Section 2.7 Financial Information. Attached hereto as Schedule 2.7 are (i) the unaudited balance sheet, operating income and free cash flows of the Business as of the end of and for the fiscal year ended December 31, 2007 and (ii) the unaudited balance sheet of the Business (the “Balance Sheet”) as of March 31, 2008 (the “Balance Sheet Date”) and the unaudited operating income and free cash flows of the Business as of March 31, 2008 (together, the “Financial Information”). The Financial Information has been, and if required to be reported by Purchaser under Item 9.01 of Form 8-K and Regulation S-X of the federal securities laws for a business acquisition required to be described in answer to Item 2.01 of Form 8-K the unaudited balance sheet, operating income and free cash flows of the Business as of the end of and for the fiscal year ended December 31, 2006 prior to the Technology Closing Date will be, prepared in accordance with GAAP applied on a consistent basis throughout periods covered thereby, fairly represent in all material respects the financial condition, results of operations and cash flows of the Business as of the respective dates thereof and for the periods referred to therein and are consistent with the books and records of the Business, subject to the absence of footnotes and normal, recurring year-end adjustments. Seller does not have any indebtedness or other liability or obligation (whether known, unknown, mature, unmatured, absolute or contingent) of the Business, except for (a) liabilities and obligations shown on the Balance Sheet and (b) liabilities and obligations which have arisen since the date of the Balance Sheet in the ordinary course of business and which are not material to the Business, individually or in the aggregate. All reserves that are set forth in or reflected in the Balance Sheet have been established in accordance with GAAP consistently applied and are reasonably adequate.

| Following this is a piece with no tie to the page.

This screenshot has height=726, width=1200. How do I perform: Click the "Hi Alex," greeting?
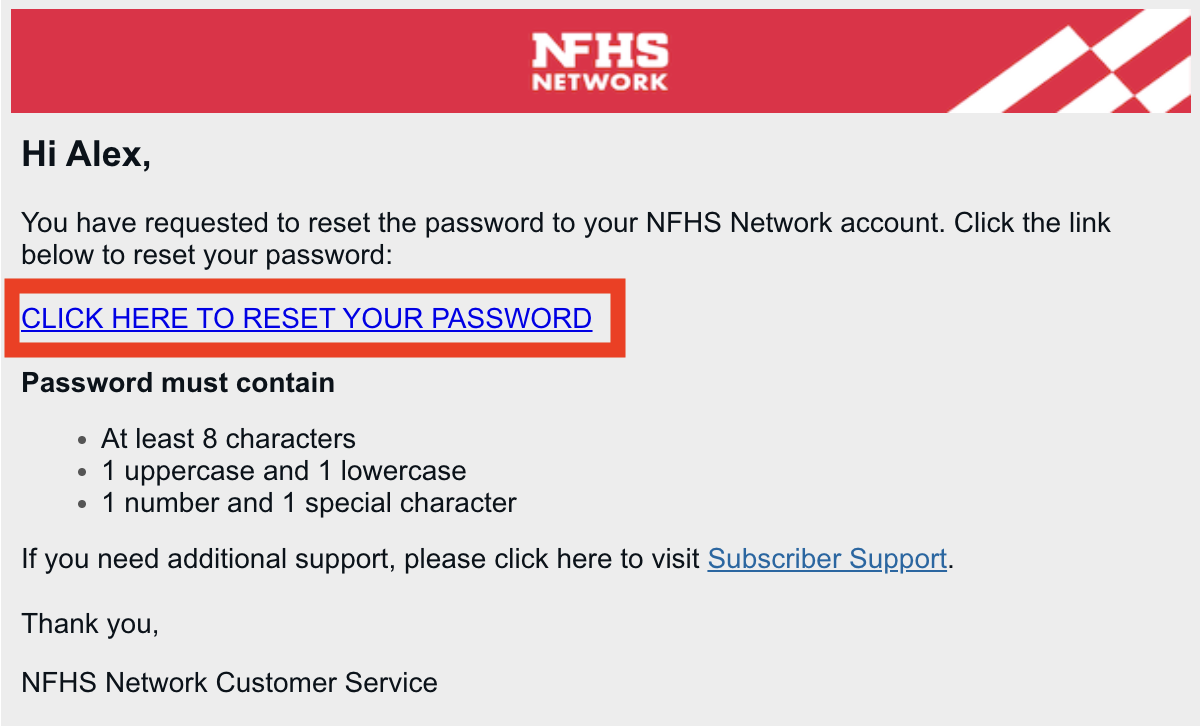click(x=86, y=155)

Section 2.8 [Intentionally omitted.].
Section 2.9 Contracts.
(a) Description of Contracts. Schedule 1.1(a)(x) contains a true and complete list of all Contracts to which the Seller is a party and which are used in or are necessary for the operation of the Business or by which any Transferred Assets are bound, true and complete copies of which, together with all amendments, waivers and supplements thereto, have been delivered to Purchaser prior to the date hereof.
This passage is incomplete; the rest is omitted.